• **EXERCISE PROMPT**
How many lines of the data include the string "Given"? State the number and nothing else.

[PROVIDED DATA — start]

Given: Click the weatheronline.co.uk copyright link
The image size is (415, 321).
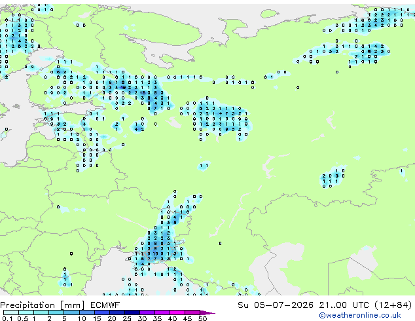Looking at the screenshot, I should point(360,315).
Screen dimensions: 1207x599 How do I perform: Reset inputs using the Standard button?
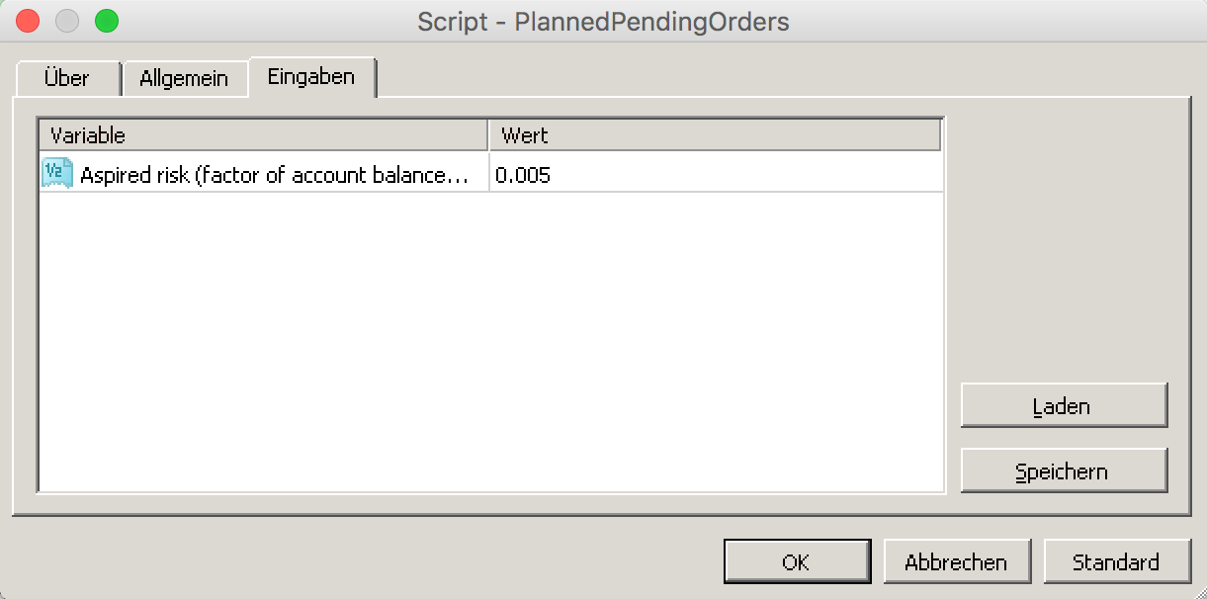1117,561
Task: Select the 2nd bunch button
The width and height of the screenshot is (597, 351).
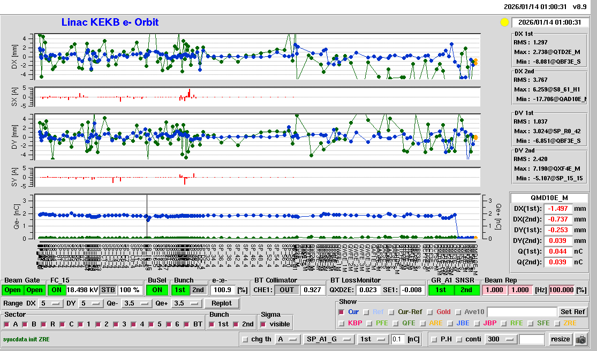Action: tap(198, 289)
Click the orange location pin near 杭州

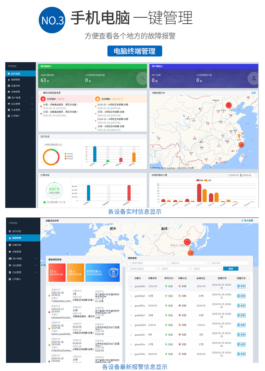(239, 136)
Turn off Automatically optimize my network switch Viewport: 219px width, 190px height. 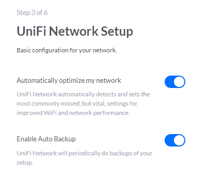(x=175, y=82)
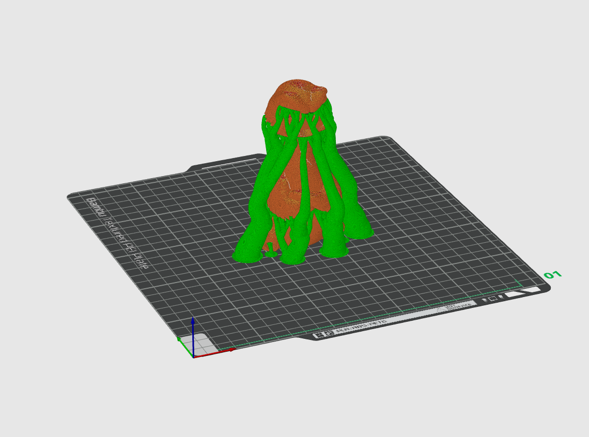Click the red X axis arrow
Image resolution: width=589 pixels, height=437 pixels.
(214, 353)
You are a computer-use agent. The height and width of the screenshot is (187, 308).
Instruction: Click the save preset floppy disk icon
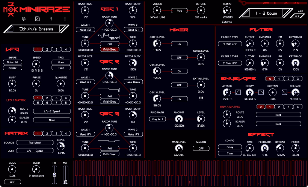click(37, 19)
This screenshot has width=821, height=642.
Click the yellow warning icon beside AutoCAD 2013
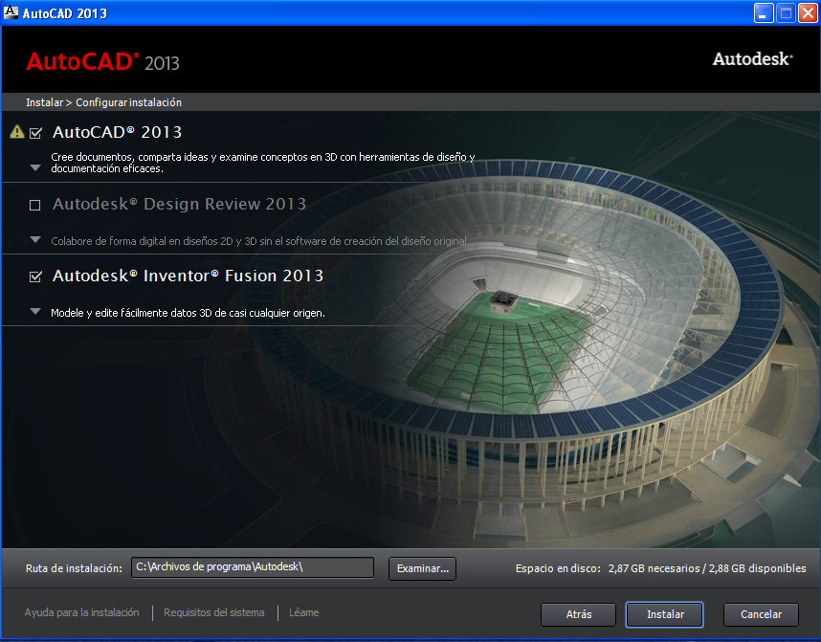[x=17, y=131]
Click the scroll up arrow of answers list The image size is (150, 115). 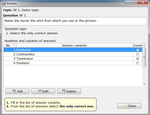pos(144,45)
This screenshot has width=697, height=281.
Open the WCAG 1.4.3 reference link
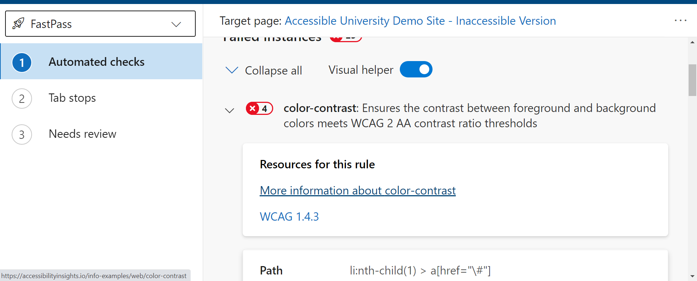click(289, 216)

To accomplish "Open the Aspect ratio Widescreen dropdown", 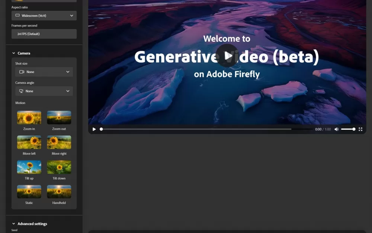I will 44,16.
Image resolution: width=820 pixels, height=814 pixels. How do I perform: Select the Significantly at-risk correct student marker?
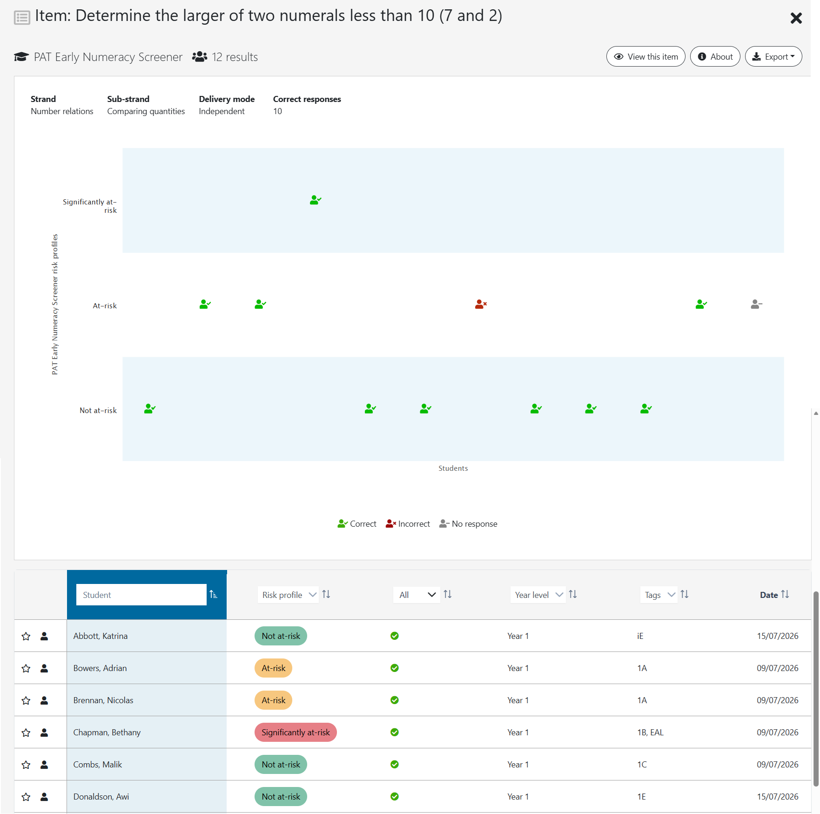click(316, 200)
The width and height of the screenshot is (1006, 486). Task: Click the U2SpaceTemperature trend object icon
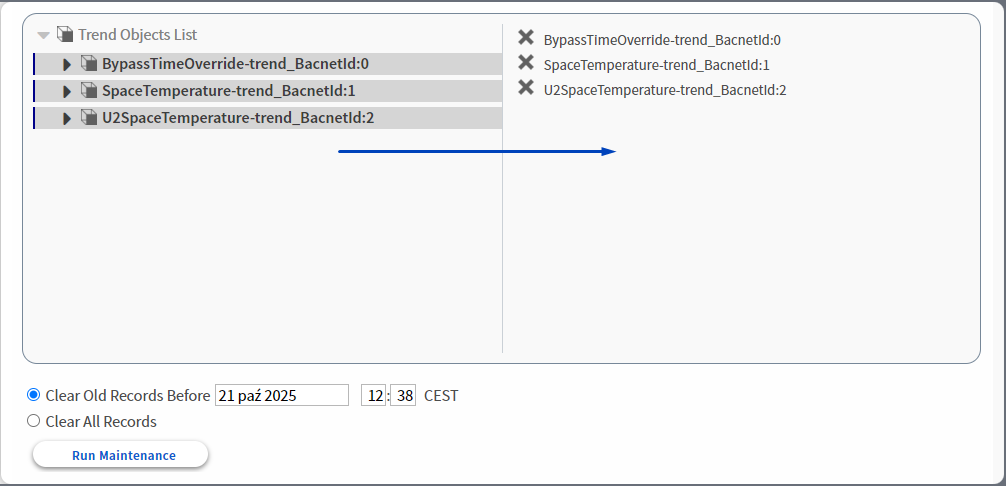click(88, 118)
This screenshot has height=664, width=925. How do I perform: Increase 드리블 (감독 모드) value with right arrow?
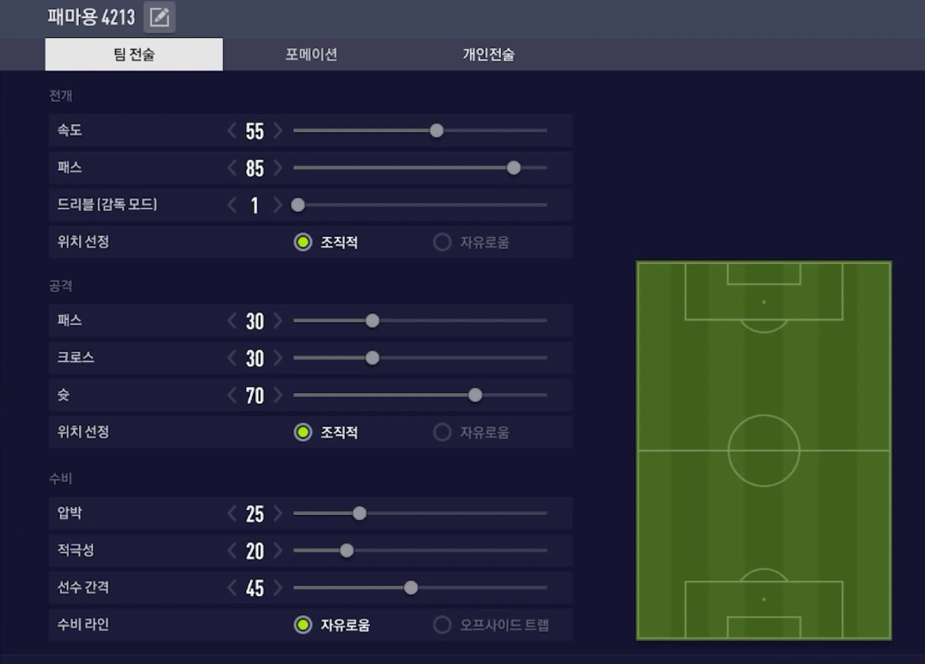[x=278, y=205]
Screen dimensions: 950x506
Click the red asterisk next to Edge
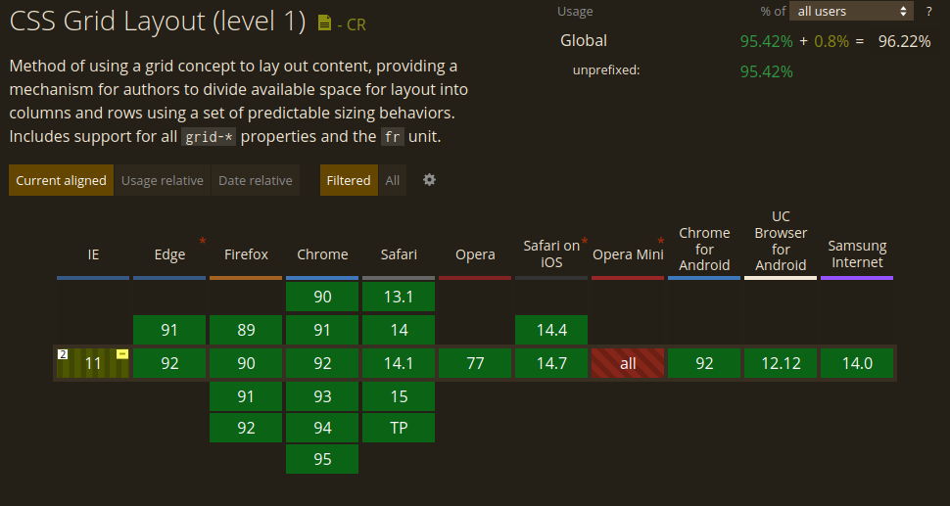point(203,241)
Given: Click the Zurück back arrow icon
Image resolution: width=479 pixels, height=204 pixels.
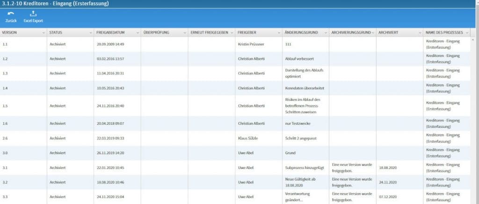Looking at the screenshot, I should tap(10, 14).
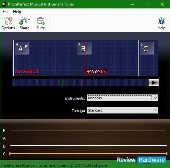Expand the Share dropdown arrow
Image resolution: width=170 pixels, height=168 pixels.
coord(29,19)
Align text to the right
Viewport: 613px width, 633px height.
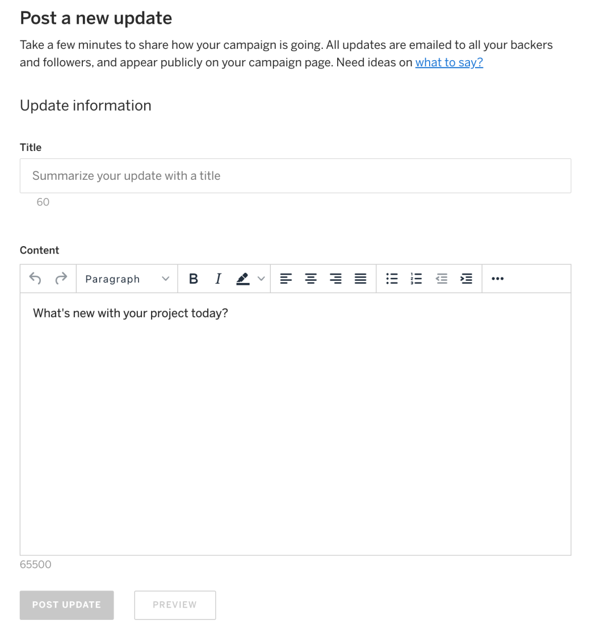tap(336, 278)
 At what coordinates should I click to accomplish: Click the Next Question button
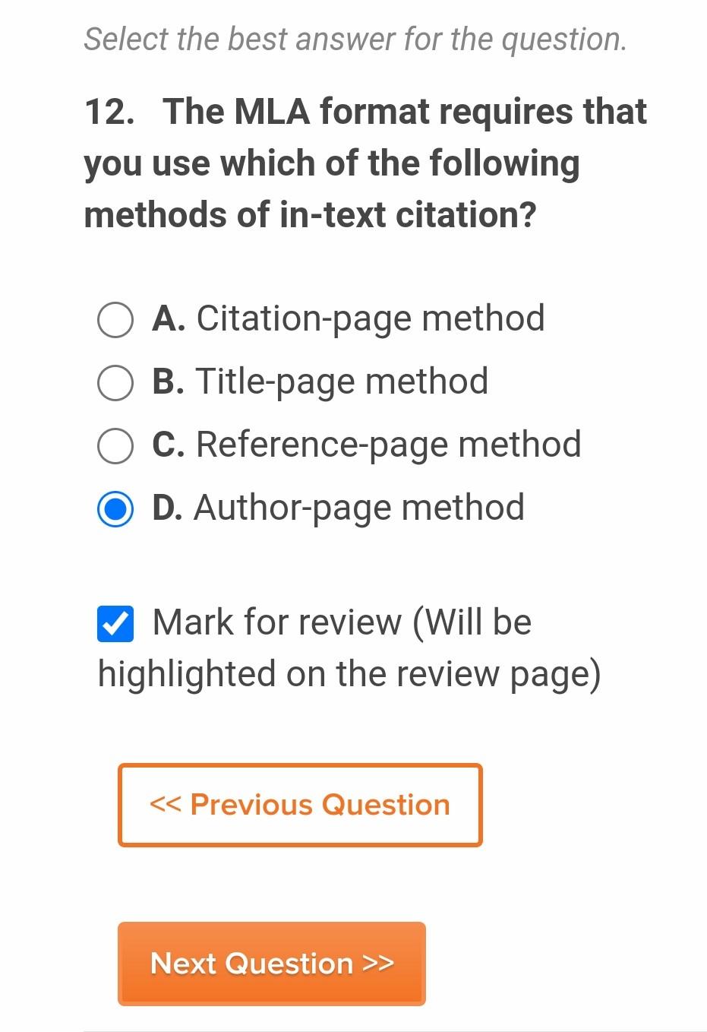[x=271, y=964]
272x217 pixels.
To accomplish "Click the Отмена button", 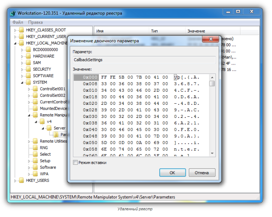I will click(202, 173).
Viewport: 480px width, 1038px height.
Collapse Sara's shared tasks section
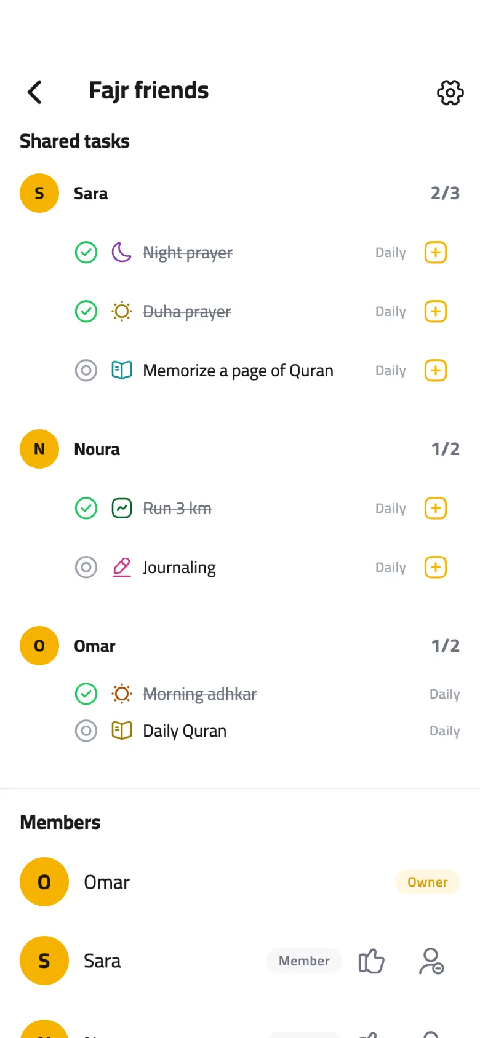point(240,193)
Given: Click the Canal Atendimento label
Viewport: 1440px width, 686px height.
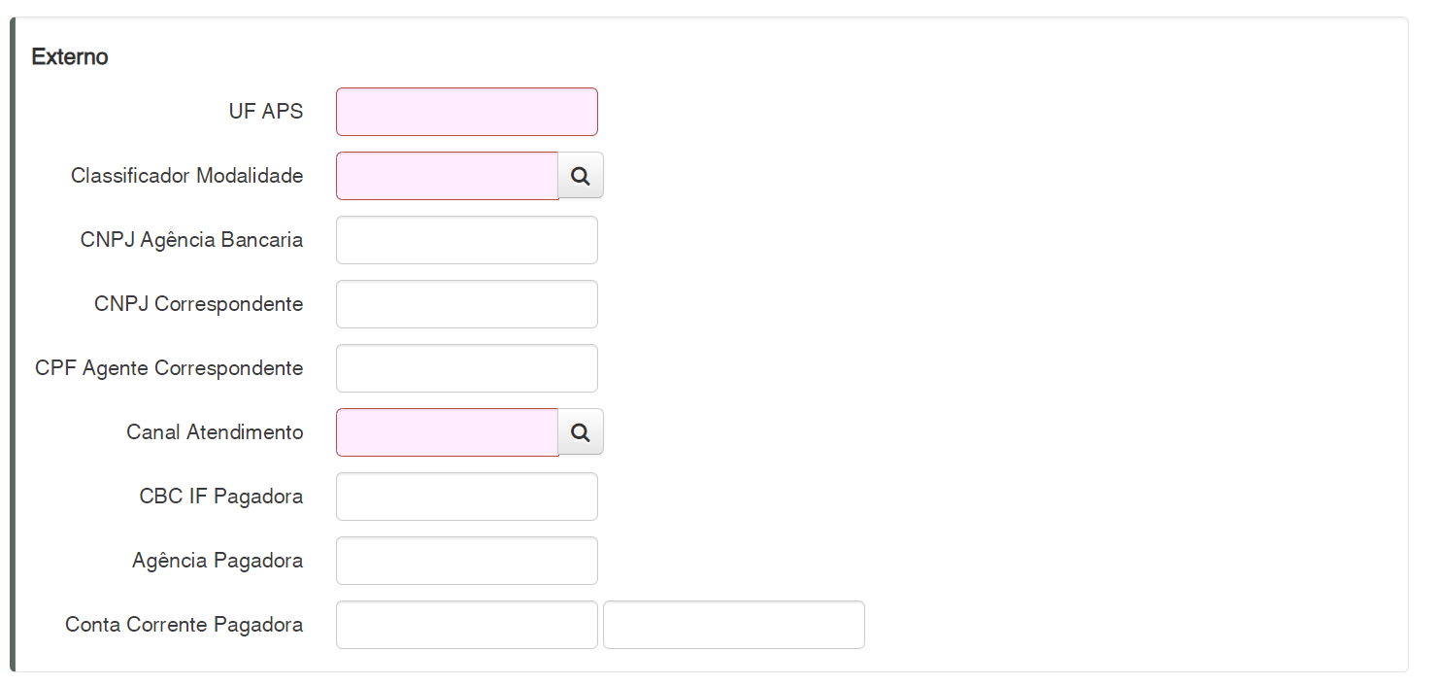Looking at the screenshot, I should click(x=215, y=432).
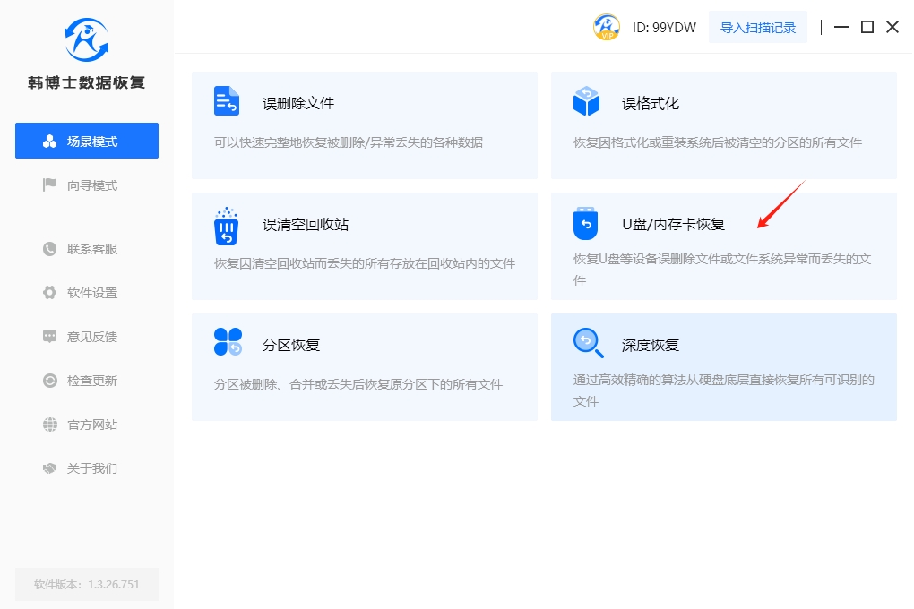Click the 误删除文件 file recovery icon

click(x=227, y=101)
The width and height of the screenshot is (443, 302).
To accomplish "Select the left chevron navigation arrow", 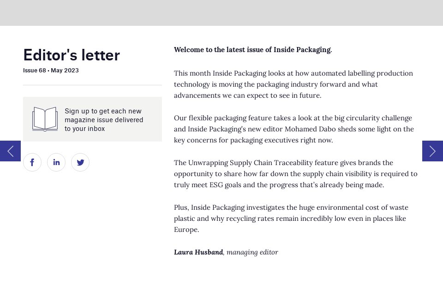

[PROVIDED DATA — finish]

• **EXERCISE SOLUTION**
3